After This Plane Has Landed

20/08/23

theSpace @ Surgeon’s Hall (Theatre 1), Edinburgh

If I were ever asked to compile a list of subjects unsuitable for musical adaptation – it’s an unlikely occurrence, but bear with me – the story of John McCarthy and Jill Morrell would probably figure fairly prominently.

McCarthy is the British journalist, who in 1986 was kidnapped in Lebanon and spent over five years in captivity, being systematically beaten and interrogated – hardly the stuff of song and dance. Meanwhile, back in England, his fiancée and fellow-journalist, Morrell, tirelessly campaigned to keep his name and his predicament in the public eye. And although (spoiler alert!) McCarthy was eventually released and returned safely to his homeland, the couple didn’t have anything resembling the traditional happy ending.

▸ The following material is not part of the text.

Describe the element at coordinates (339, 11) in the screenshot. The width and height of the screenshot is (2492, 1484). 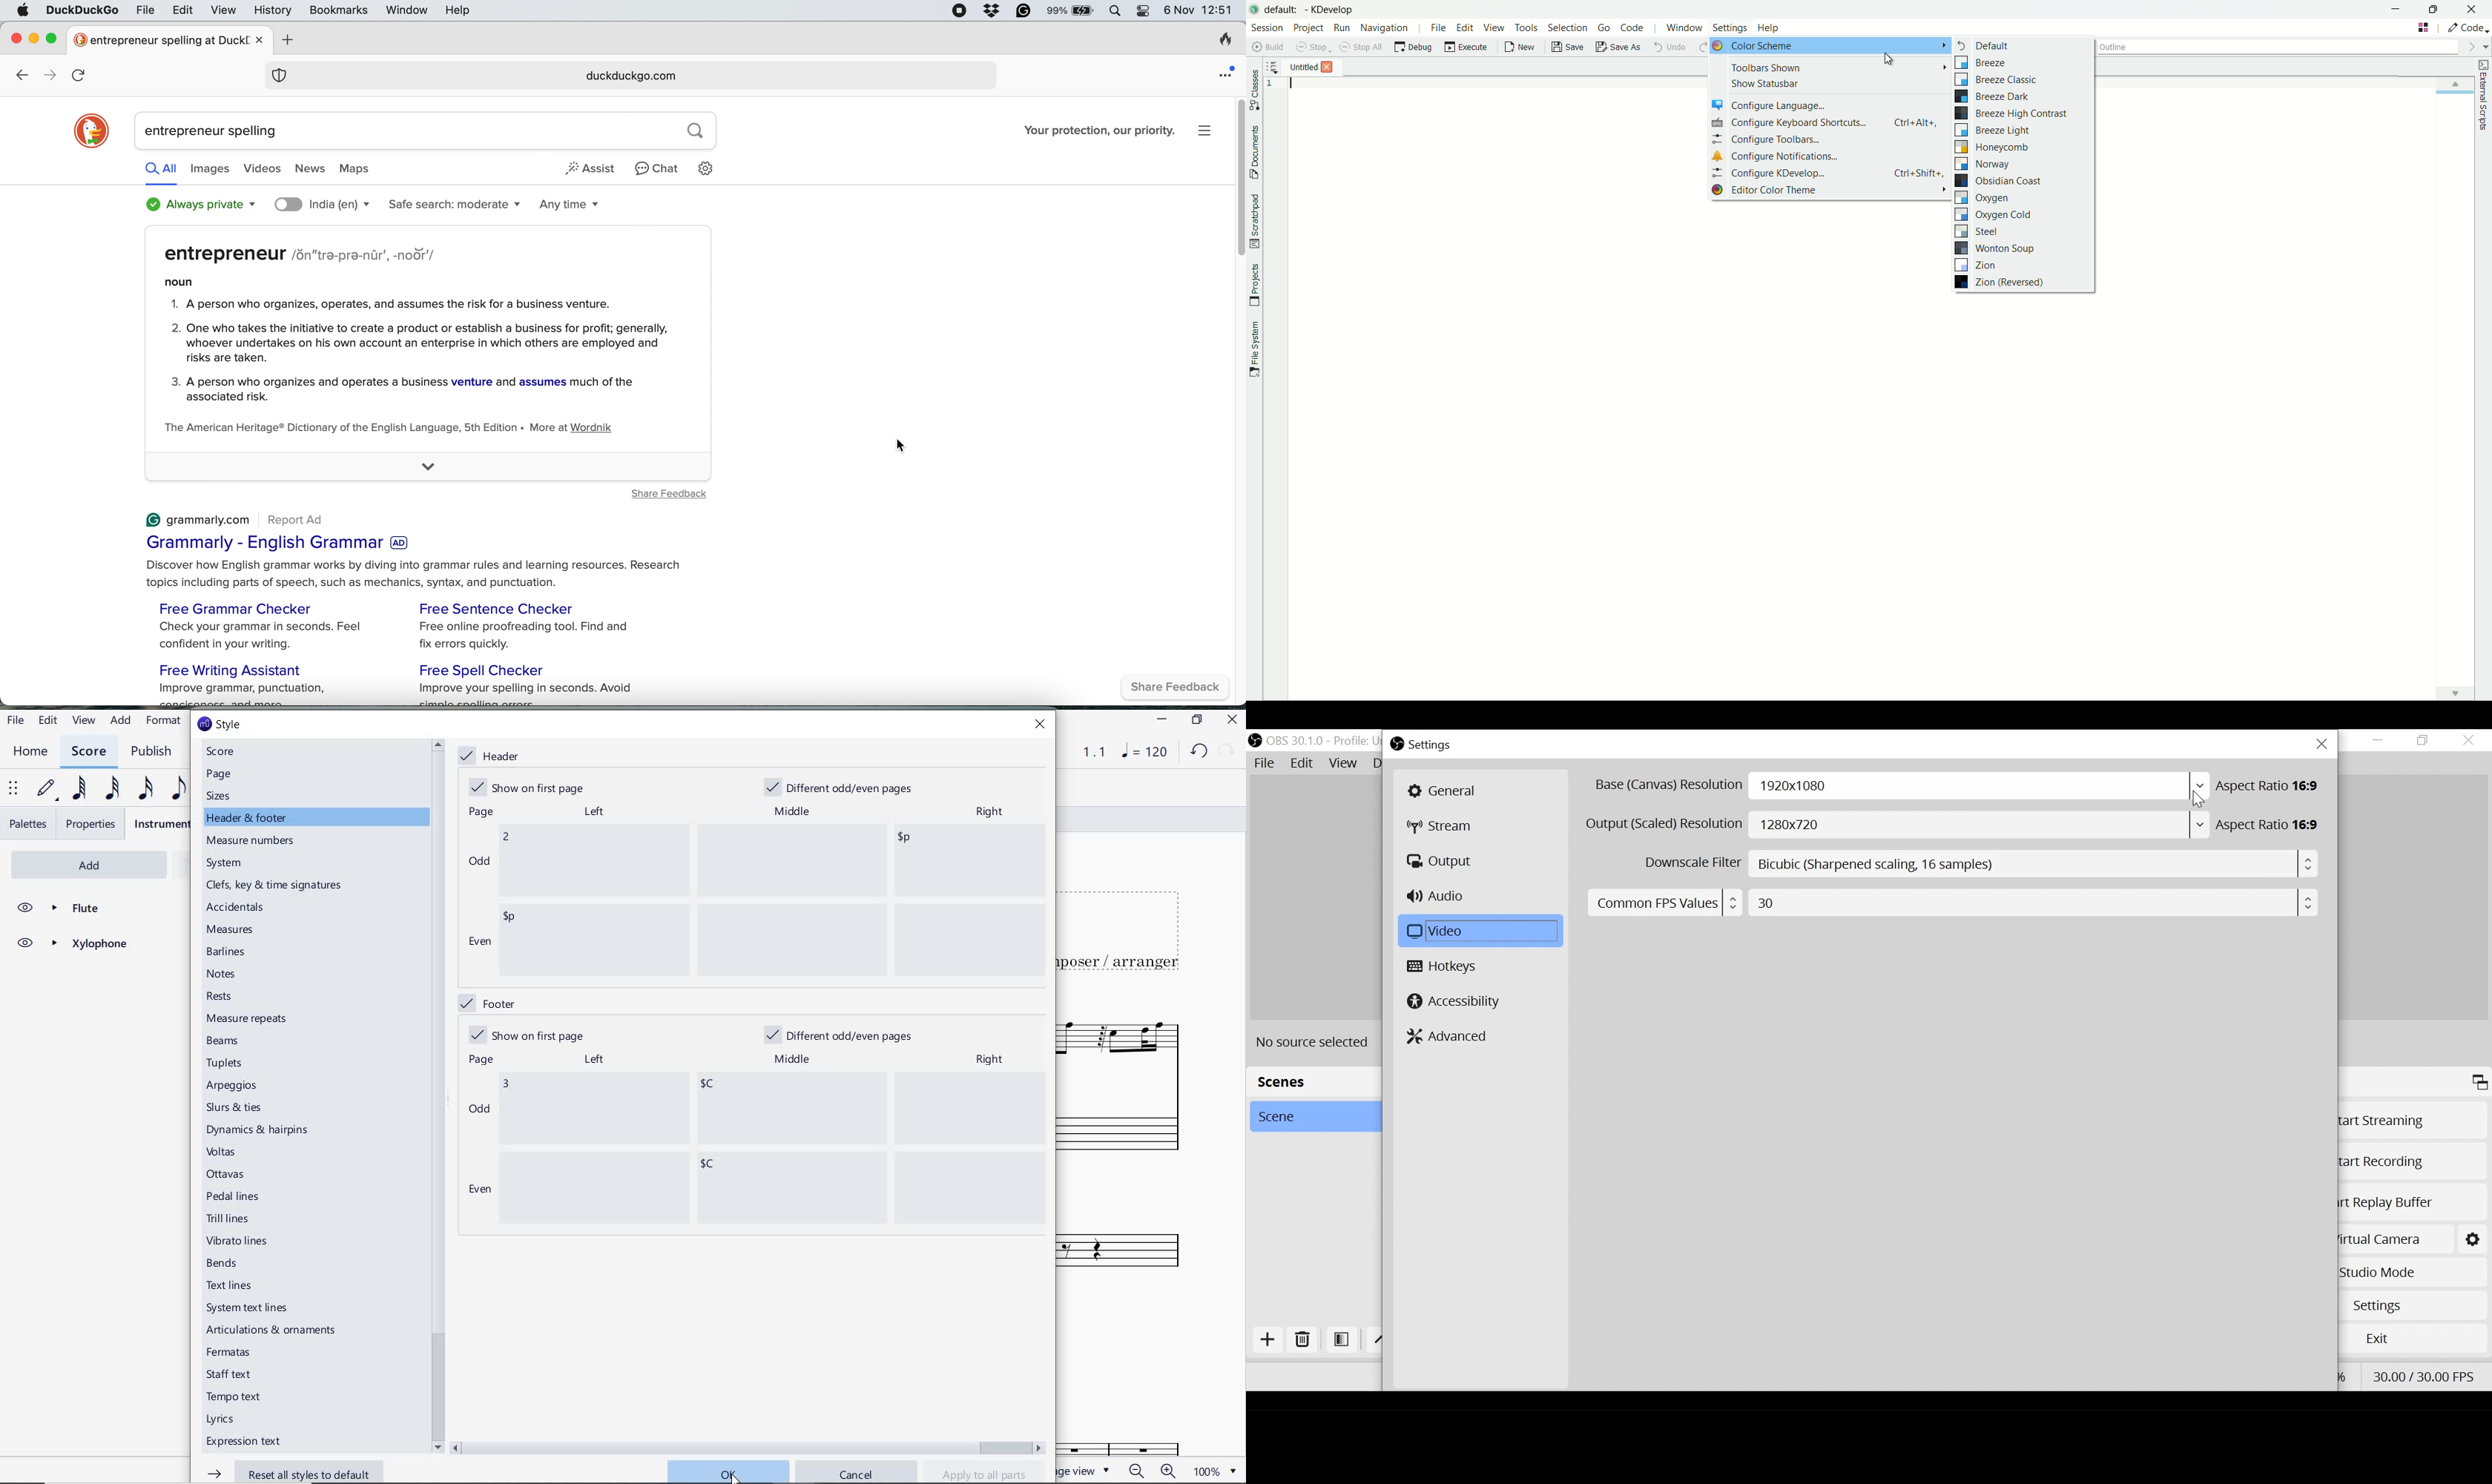
I see `bookmarks` at that location.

When we first meet John (Benedict Powell) and Jill (Claire Russell) they are on the London Underground. As the music swells and Russell readies herself to launch into the opening song, Powell actually expresses incredulity. “This is going to be a musical?” he cries. And if I’m honest, I’m of the same mind.

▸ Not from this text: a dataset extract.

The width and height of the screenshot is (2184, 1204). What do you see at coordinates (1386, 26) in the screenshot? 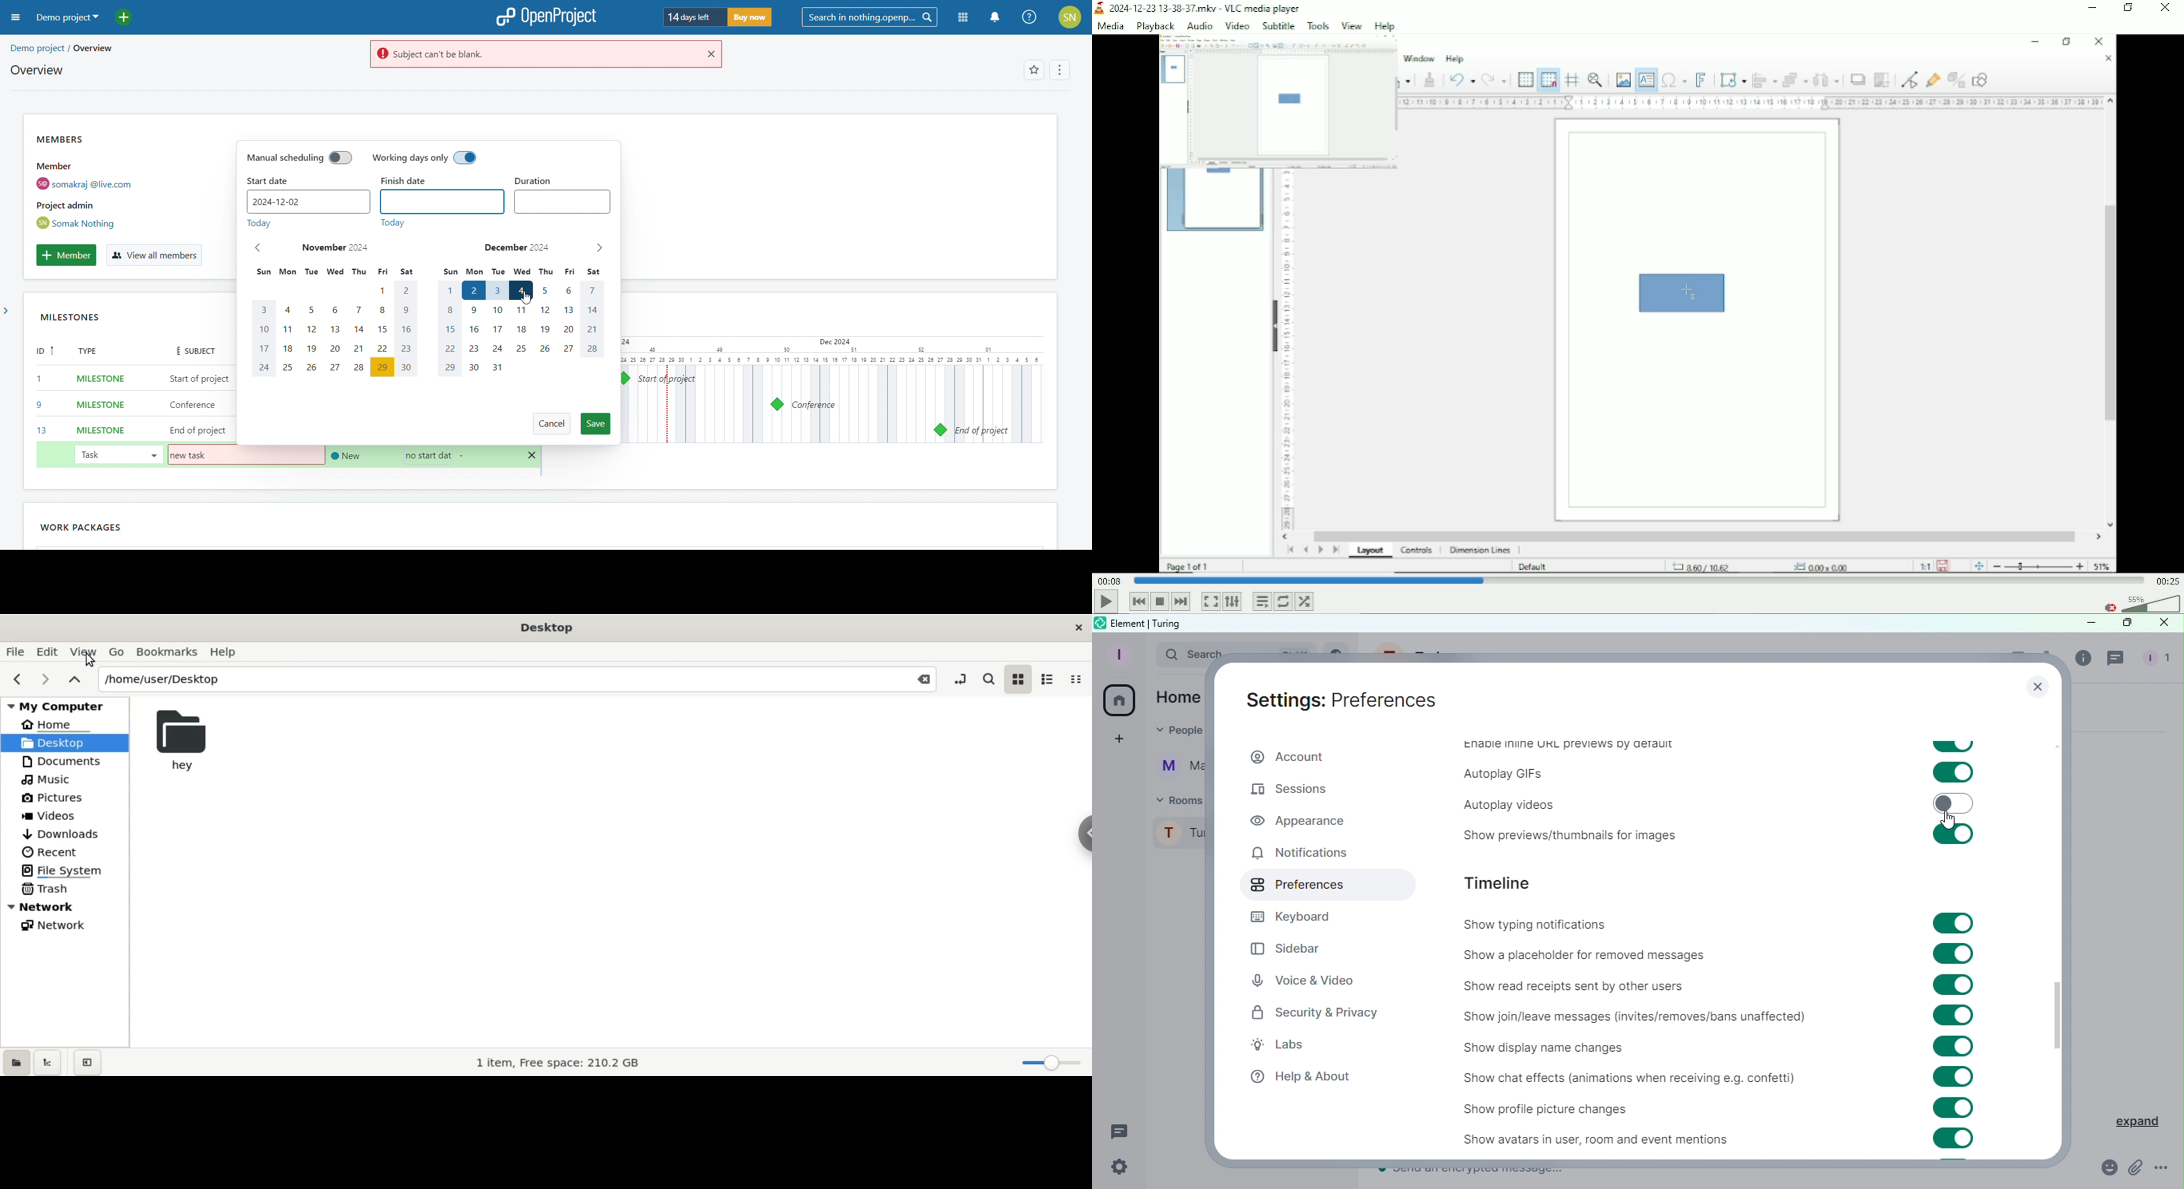
I see `Help` at bounding box center [1386, 26].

But my reservations are quickly swept aside as soon as they’re a few bars into one of Adrian Kimberlin’s lovely, melodic ballads. Both Powell and Russell are gifted vocalists, especially when their plaintive voices are joined together in harmony. The script (also by Kimberlin) is clever enough to occasionally remind us of the artificiality of the piece, and this meta-theatricality provides a useful touchstone.

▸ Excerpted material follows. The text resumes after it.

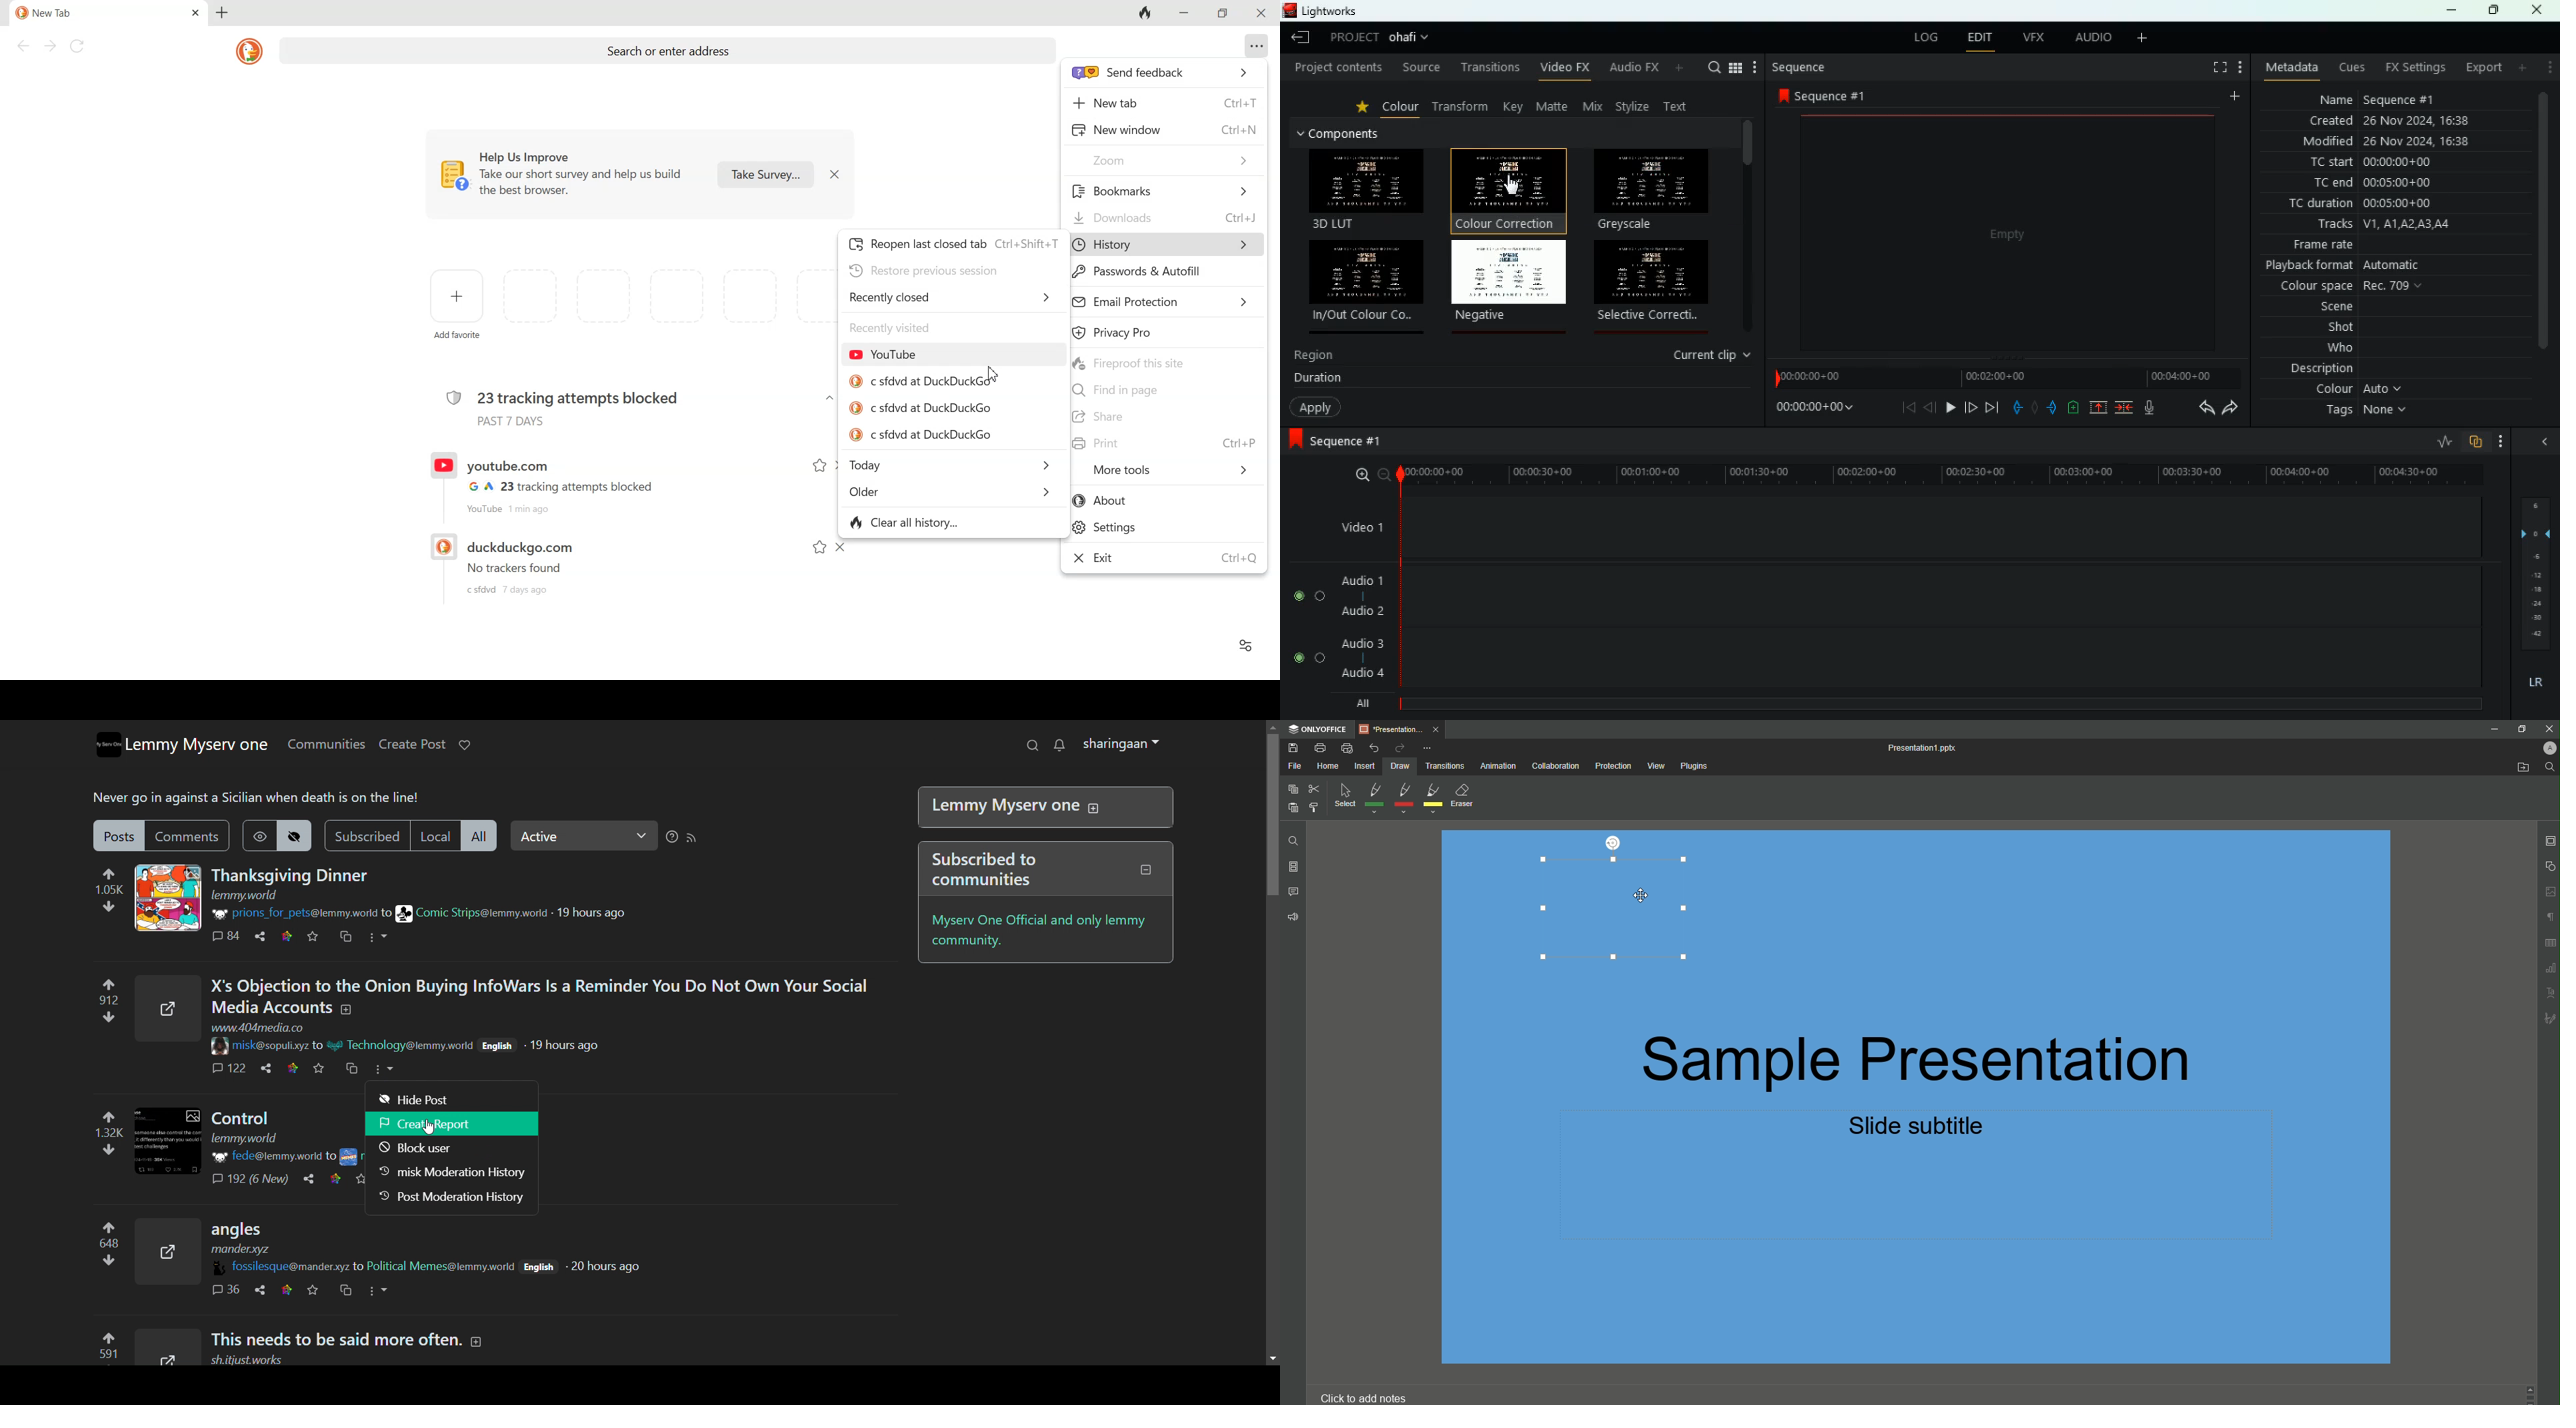 This screenshot has width=2576, height=1428. What do you see at coordinates (2314, 308) in the screenshot?
I see `scene` at bounding box center [2314, 308].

Most interestingly, the section that deals with the aftermath of the kidnapping – John’s ongoing struggle to reclaim some kind of normal existence after the living hell he’s been through – yields some of the most poignant moments. And Jill gets her chance to shine too. I particularly love the ballad where she insists that she will not be dismissed as ‘the woman who waits’, that she has a life and an identity of her own. I have to confess to tearing up a little during that song.

After This Plane Has Landed is a sweet and engaging musical, based around a turbulent few years in the relationship of two real people. Against all my expectations, it makes for a very entertaining hour – and I’ve just had to cross two names off that imaginary list.

4.2 stars

Philip Caveney

Candide

14/08/23

theSpace @ Surgeons Hall (Grand Theatre), Edinburgh

Ima Collab is a young theatre collective from Hong Kong, and their spirited version of Candide opens this week in the Space @ Surgeon’s Hall. Condensing Voltaire’s sprawling epic into a forty-minute slice of theatre is a tall order, but the fourteen-strong cast give it their all, and the result is both energetic and entertaining.

Like his C18th contemporaries Tom Jones and Gulliver, the eponymous Candide is an ingénue, whose epic journey from innocence to experience spans many decades and several distinct acts. His idyllic youth in a Baron’s castle, under the tutelage of renowned optimist Pangloss, comes to an abrupt end when he is caught kissing the Baron’s daughter, Cunégonde. Cast out, he endures a series of hardships: he is forced into joining the Bulgarian army, for example, and also survives both a shipwreck and an earthquake. Along the way, he is repeatedly reunited with and then parted from Cunégonde, until at last they marry and live unhappily ever after. (I think it’s okay to give spoilers to a three-hundred-year-old story.)

In this production, the tale is narrated to an eager group of travellers, keen to know why one of their number is obsessed with Voltaire’s novel. The contents of their suitcases are pressed into use as props, and the fourth wall is continually broken, as the cast ask questions of the audience, and issue demands to one another (“Can you make me a boat, please?”).

This breathless retelling is vibrant, and the cast are very engaging. There are a lot of jokes, most of which land well, although I’m not so keen on the fat-phobic jibe at the aged Cunégonde, who, played for the most part by one actor, is briefly replaced by a perfectly lovely-looking larger one – a move clearly intended to suggest that she is less desirable than she used to be.

The direction is imaginative and, if the ensemble movement sections sometimes lack precision, they are always enthusiastically performed.

An ambitious and diverting piece of theatre, Candide is certainly a lot of fun.